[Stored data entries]
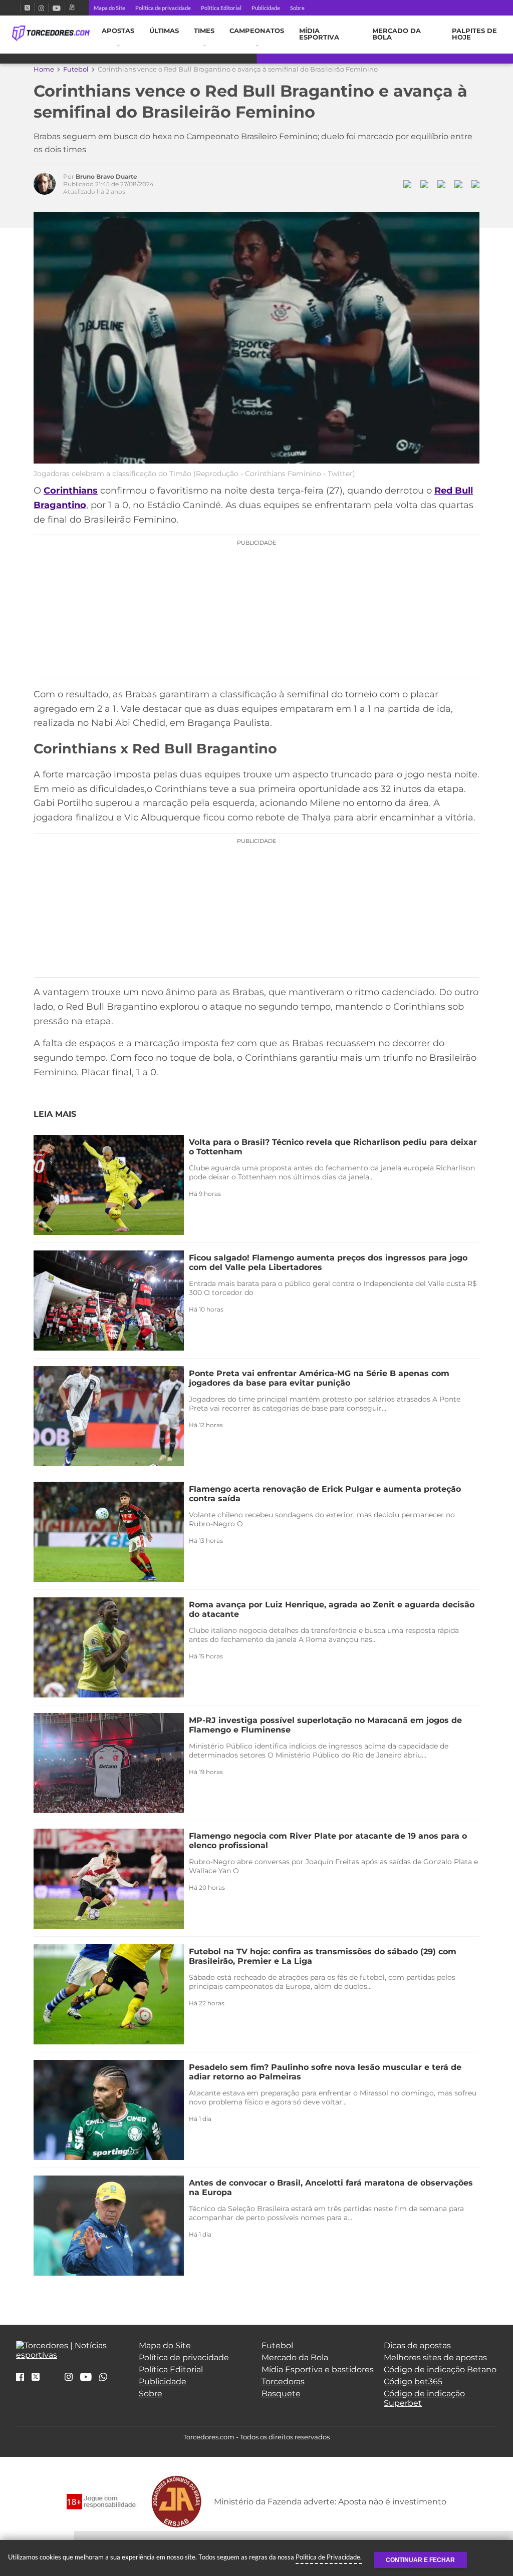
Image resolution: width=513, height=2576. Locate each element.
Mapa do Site (109, 8)
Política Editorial (221, 8)
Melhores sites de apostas (435, 2357)
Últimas (164, 31)
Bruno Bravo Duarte (106, 176)
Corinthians (71, 490)
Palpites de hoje (474, 34)
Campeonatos (256, 31)
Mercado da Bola (396, 34)
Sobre (297, 8)
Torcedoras (283, 2381)
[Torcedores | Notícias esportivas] (51, 34)
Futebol (76, 69)
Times (204, 31)
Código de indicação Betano (440, 2369)
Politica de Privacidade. (329, 2557)
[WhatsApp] (103, 2377)
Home (44, 69)
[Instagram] (41, 8)
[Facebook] (16, 8)
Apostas (118, 31)
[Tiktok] (52, 2380)
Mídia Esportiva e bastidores (318, 2369)
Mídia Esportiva (319, 34)
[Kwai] (72, 8)
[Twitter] (27, 8)
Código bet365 (413, 2381)
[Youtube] (57, 8)
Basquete (281, 2393)
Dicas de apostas (417, 2345)
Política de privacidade (163, 8)
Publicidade (265, 8)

* WHAT YOU HAVE TO DO
Transcribe exactly, please, the lines from the one with "Melhores sites de apostas (435, 2357)" to the last line of the entries above, ends included.

* OUTPUT
Melhores sites de apostas (435, 2357)
Últimas (164, 31)
Bruno Bravo Duarte (106, 176)
Corinthians (71, 490)
Palpites de hoje (474, 34)
Campeonatos (256, 31)
Mercado da Bola (396, 34)
Sobre (297, 8)
Torcedoras (283, 2381)
[Torcedores | Notícias esportivas] (51, 34)
Futebol (76, 69)
Times (204, 31)
Código de indicação Betano (440, 2369)
Politica de Privacidade. (329, 2557)
[WhatsApp] (103, 2377)
Home (44, 69)
[Instagram] (41, 8)
[Facebook] (16, 8)
Apostas (118, 31)
[Tiktok] (52, 2380)
Mídia Esportiva e bastidores (318, 2369)
Mídia Esportiva (319, 34)
[Kwai] (72, 8)
[Twitter] (27, 8)
Código bet365 (413, 2381)
[Youtube] (57, 8)
Basquete (281, 2393)
Dicas de apostas (417, 2345)
Política de privacidade (163, 8)
Publicidade (265, 8)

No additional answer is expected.